In today’s business environment, startups are perceived to know where all the innovation is happening, but Fortune 500 companies, or all corporates for that matter, have so many more resources. This seems like it could be a perfect match, to pair hustle with money and scale. But the cultures of these two kinds of organizations are just so different. Often corporates even have several different departemental cultures running at once. Breaking down the barriers between them to help collaboration thrive, can be a special kind of business challenge all to itself. Luckily, at SXSW, we had four excellent speakers (Hili Banjo - Accenture, Evan Burfield - Union, Kirk Coburn - Shell and Sam Marshall - MobilityX) to walk us through their own experiences in the challenge of finding three common goals for startups and corporates to work on.
Focus on specifics
Large corporations have multiple lines of business operating at the same time.
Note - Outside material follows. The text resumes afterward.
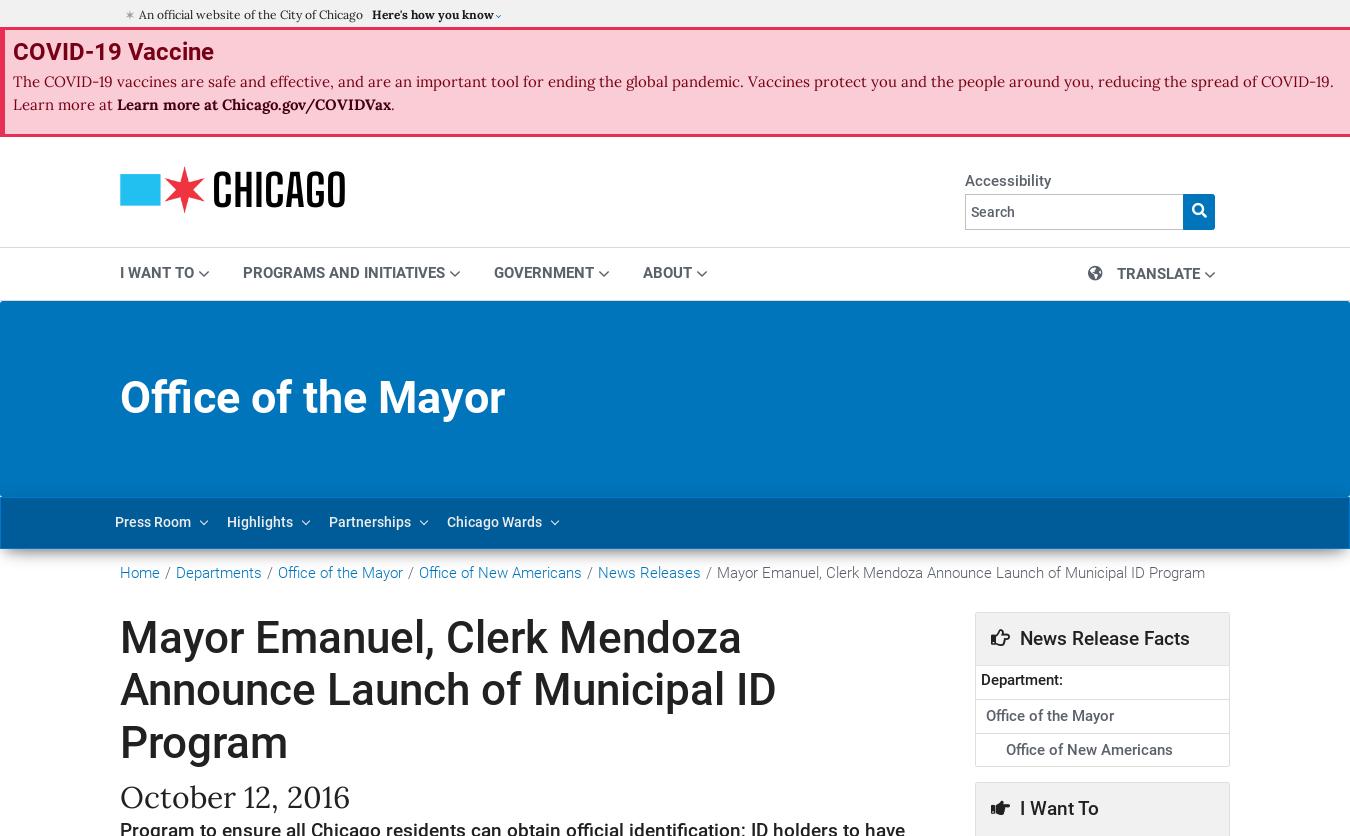 This screenshot has height=836, width=1350. Describe the element at coordinates (234, 795) in the screenshot. I see `'October 12, 2016'` at that location.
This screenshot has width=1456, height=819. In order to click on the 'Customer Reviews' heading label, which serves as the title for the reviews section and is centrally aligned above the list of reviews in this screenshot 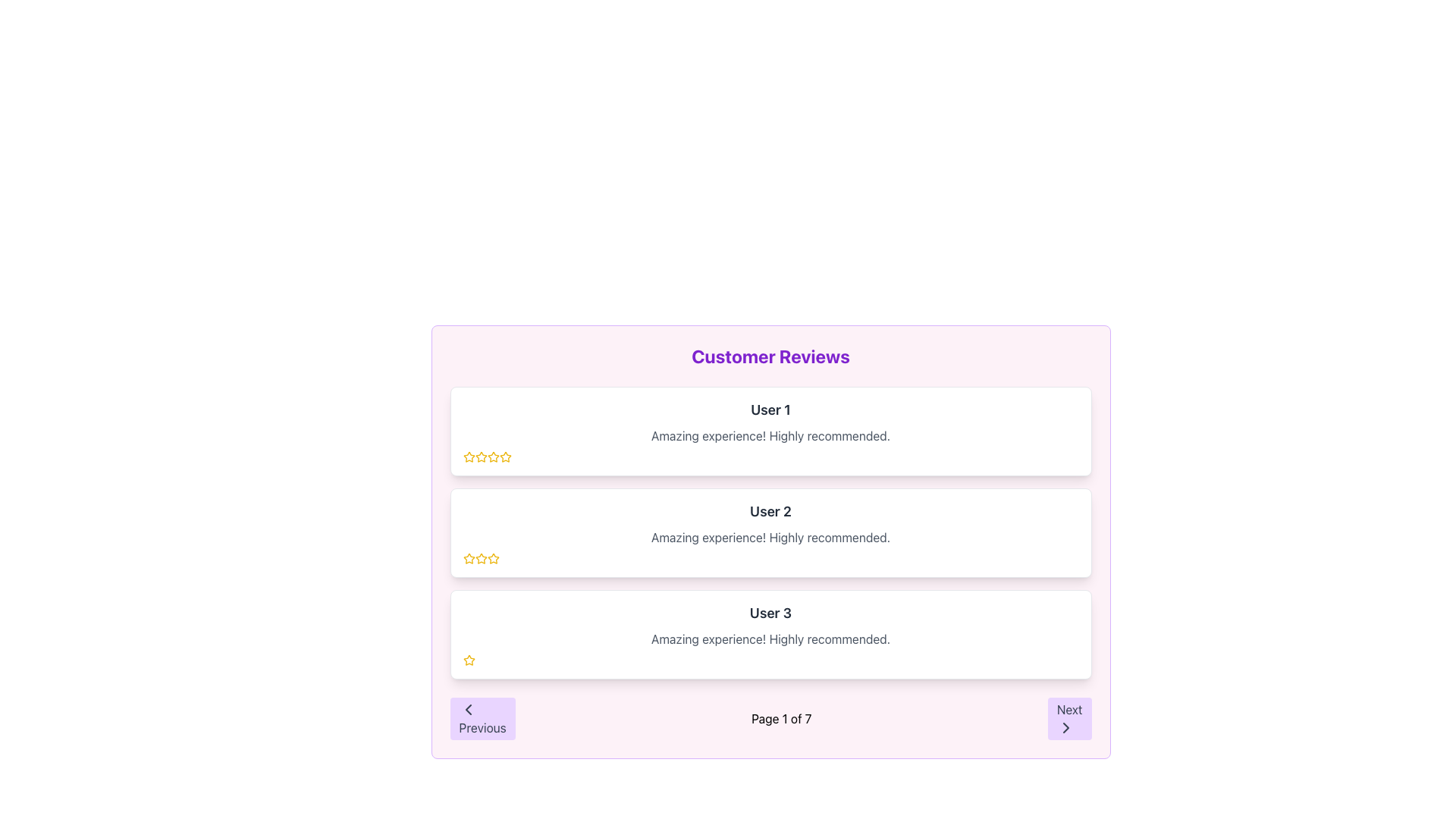, I will do `click(770, 356)`.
This means that there are lots of existing projects and inefficiencies that they need to advance and improve. Executive committees at these firms generally have a good grasp of where these problems are located and what they’d like solved, but lack the flexibility and inventiveness to solve them at speed. At Shell, Kirk Coburn talked about how they were able to direct small startups to these specific problems within that larger organization and take advantage of what each one could offer the other. This kind of problem solving is where need and opportunity can complement each other to overcome the cultural differences.
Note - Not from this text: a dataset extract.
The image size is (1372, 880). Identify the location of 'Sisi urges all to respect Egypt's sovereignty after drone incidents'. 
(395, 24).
Find your “Startup Ambassador”
Fortune 500 companies are big sprawling behemoths, with dozens of departments, often each with their own idiosyncratic ways of doing things and corporate culture. Not everyone at every corporate department has the ability, mindset, budget, passion or business insights needed to deal with startups. Corporates need to identify AND empower “startup ambassador (teams)” to help ease over the cultural hiccups, and guide these startups to the right problem and keep them and the corporate focussed on it. This will ease the pain at both sides, and speed up an eventual solution. Ambassadors need to be on a strategic level preferably consisting of people with an entrepreneurial background, with an own -substantial- budget.
Final advice to startups
Watch what emerging technologies corporates are betting on (through press and investments). Make strategic choices about where you can work in parallel - you may have more success pitching your product there.
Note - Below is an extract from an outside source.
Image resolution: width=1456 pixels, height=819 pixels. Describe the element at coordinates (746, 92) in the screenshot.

Don’t email the CEO. He/she will push it down, whether interested or now. Learn how to find a your corporate champion.
- If your team looks better than the corporate team, you will do well. Be professional! It really matters: look good, be on time, bring your A game!
- Be cautious during PoC’s (proof of concepts): don’t get drawn into doing everything that the corporate asks for: push back, stick with what you are good at. It will look professional, focused, and will give the corporate the needed confidence you’re on top of it.
- Think about the absolute pains and needs of the corporate customers and add these to the PoC.
- Get training on your pitch (perhaps from your champion inside the corporate) and adapt your pitch to every corporate - no two should be the same. Do your research on how your solution would help this particular corporate to: serve their customers better, save money, increase revenue, stay ahead of competition or lower risk.
Startups and corporates have so much to benefit from each other. Some accelerators advise against trying to sell to/ work with corporates as a startup because of the risk losing a lot of time and energy. We don’t. We’re convinced there is win-win for both if certain conditions are met. Start it @KBC believes this could be a strong, reliable route to growth and success for startups and corporates, and can help both pursue it.